En revanche, cotrairement à 1998, cette fois-ci on ne pourra pas nous dire « on a un changement de paradigme avec les Technos et bla bla bla ». Mais on continuera à nous servir le « mon bon monsieur, la seule alternative pour vos placements sont les actions ». Car en ce moment, on remarque certes que l’accroissement des bénéfices continue de progresser. Mais de manière marginale comparé aux 3 années précédentes, et ceci alors même que 2013 est l’année ou le S&P 500 a le plus progressé sur les 10 dernières années.

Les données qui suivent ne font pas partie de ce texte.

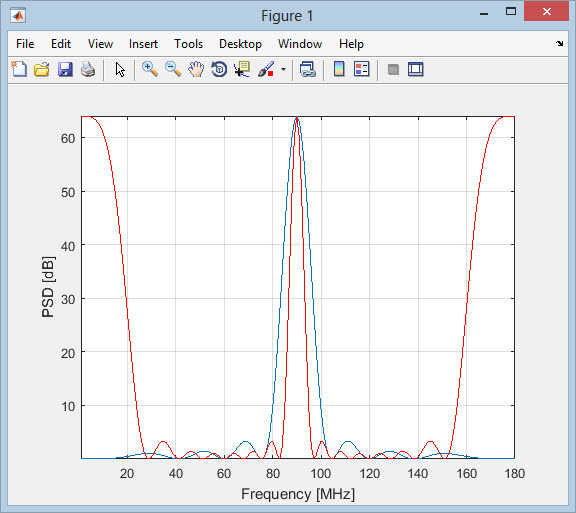The width and height of the screenshot is (576, 513).
Task: Save the figure using the floppy icon
Action: click(65, 69)
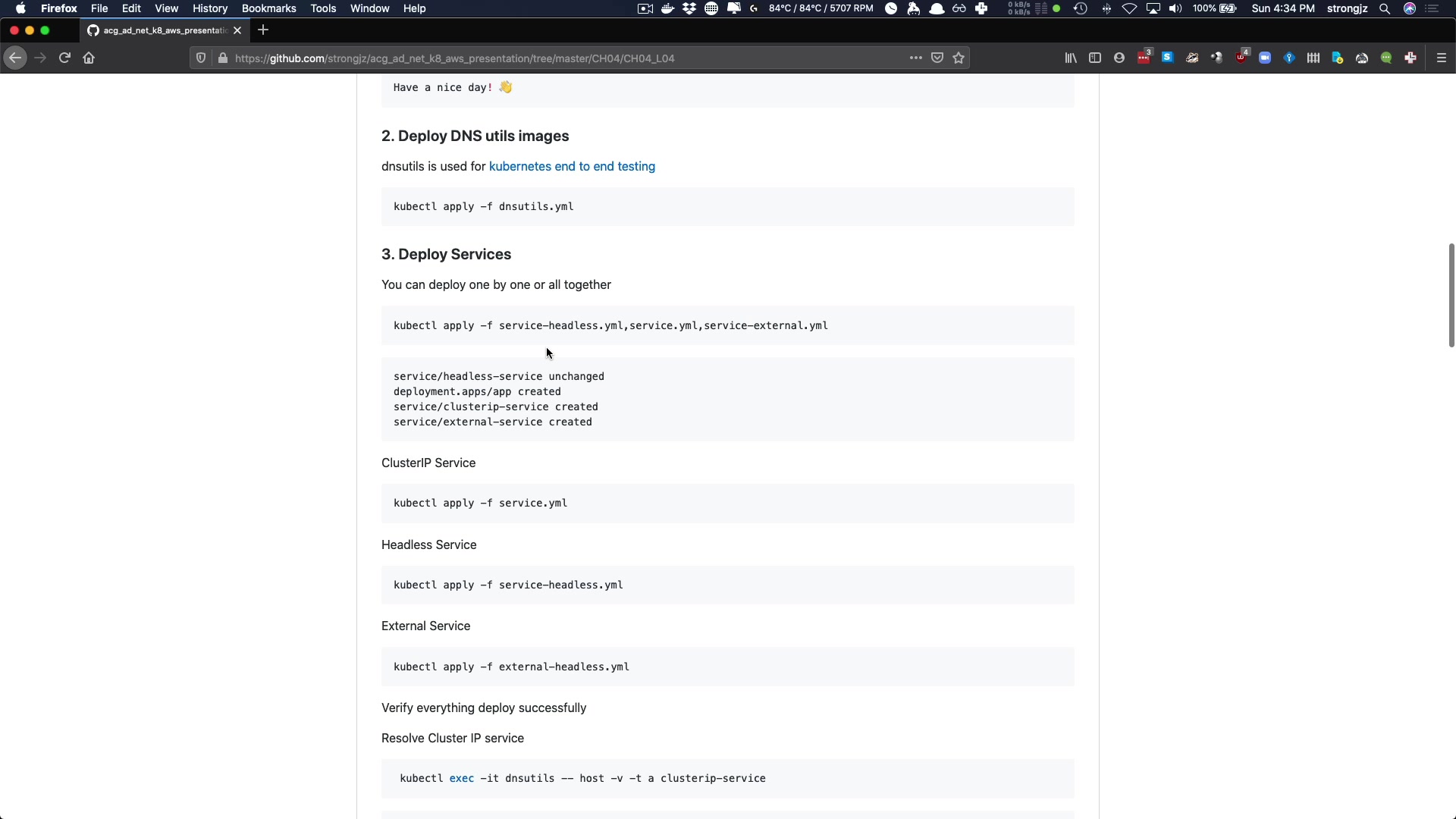Open the Firefox Account icon
The image size is (1456, 819).
point(1119,58)
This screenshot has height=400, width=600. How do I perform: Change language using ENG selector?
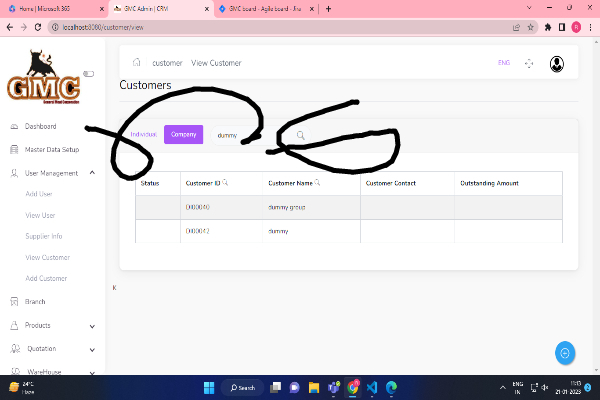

On verra si 2014 nous réserve de bonnes surprises sur les Bénéfices des sociétés. Mais ce sera très compliqué, les marges ayant atteint un pic (10,7% de marge en moyenne sur le S&P 500). En revanche, si l’expansion du PER représente l’an prochain 50% de la hausse, la hausse serait déjà beaucoup plus saine. Car j'anticipe magré tout une hausse sur les marchés Actions de 10% en 2013.
En attendant la fin du QE, le marché se complait à s’automutiler. Jour après jour. Jusqu’à finir cul de jatte?